On 02/08/2020 19:54, John Pierce wrote:
On Sun, Aug 2, 2020 at 11:45 AM Phil Perry pperry@elrepo.org wrote:
On 02/08/2020 16:26, Valeri Galtsev wrote:
On the side note: it is Microsoft that signs one of Linux packages now.
We seem to have made one more step away from “our” computers being _our computers_. Am I wrong?
Valeri
Microsoft are the Certificate Authority for SecureBoot and most SB-enabled hardware (most x86 hardware) comes with a copy of the Microsoft key preinstalled allowing binaries that are signed by Microsoft to work. In the case of linux, that is the shim which becomes the root of trust to load everything else. If you are not happy with that you can always become your own certificate authority by generating your own keys, install your signing keys in the hardware's firmware (MOK list) and sign stuff yourself to use on your own machine(s).
However if you wish to distribute stuff to others and have it work seamlessly on hardware outside of your direct control and without the need for every user to import your CA SecureBoot signing key into the MOK list on every device, you would rely on Microsoft to sign SB related content.

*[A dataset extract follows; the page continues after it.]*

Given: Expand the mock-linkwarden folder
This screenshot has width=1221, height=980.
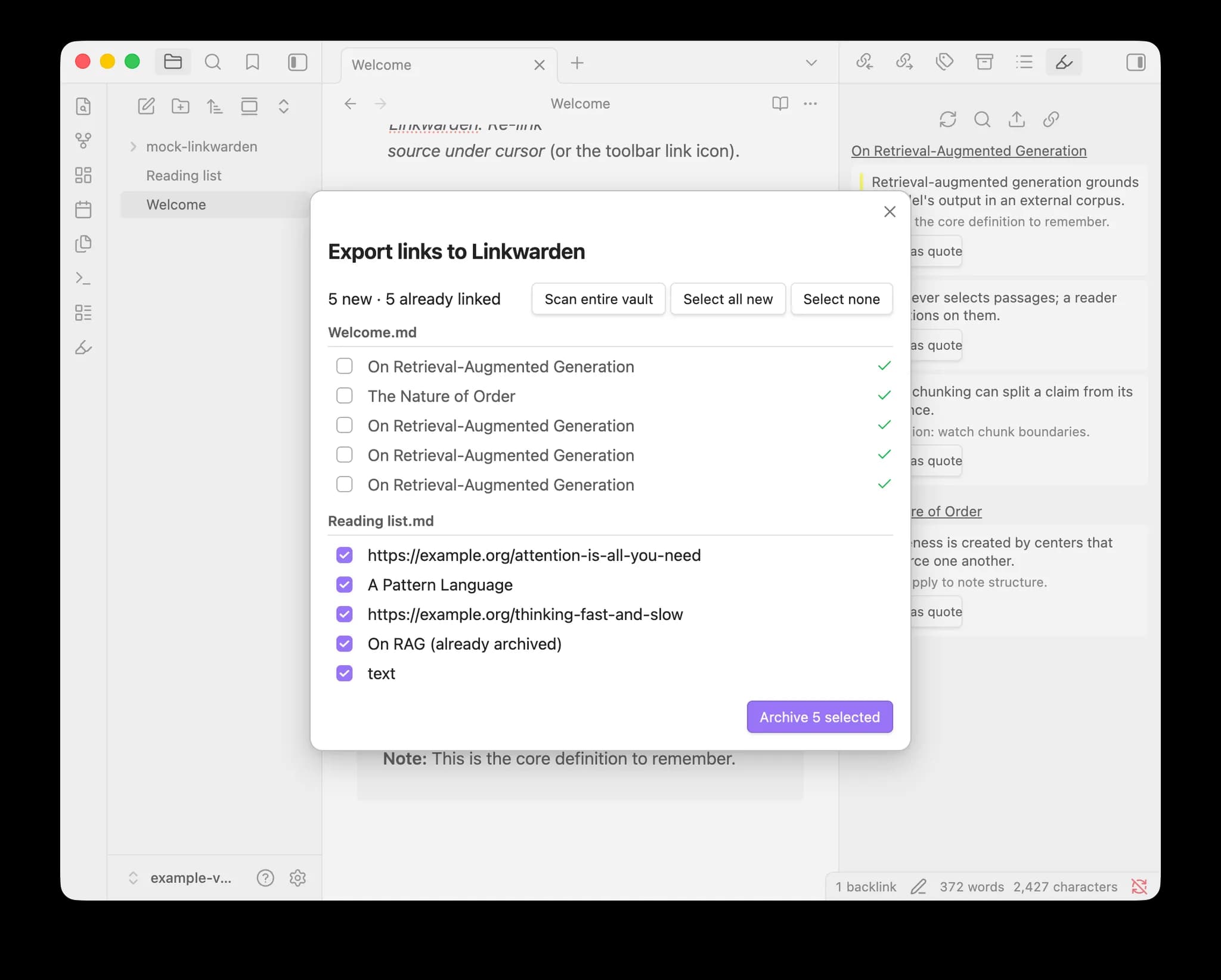Looking at the screenshot, I should coord(134,147).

now, does Microsoft have to sign each released module themselves, or will they issue a CA cert to an authorized OS creator, like RH, then let RH sign their own modules?
EG, Microsoft RootCA -> Signed Package vs, Microsoft RootCA -> RH Child CA -> Signed Package ....
I believe Microsoft signs the shim which then becomes the trusted authority and embeds RH (or CentOS) signing cert, so (I believe) every release of the shim needs to be signed by Microsoft. So it's not quite as efficient as MS signing a RH/CentOS CA key, but is not far off.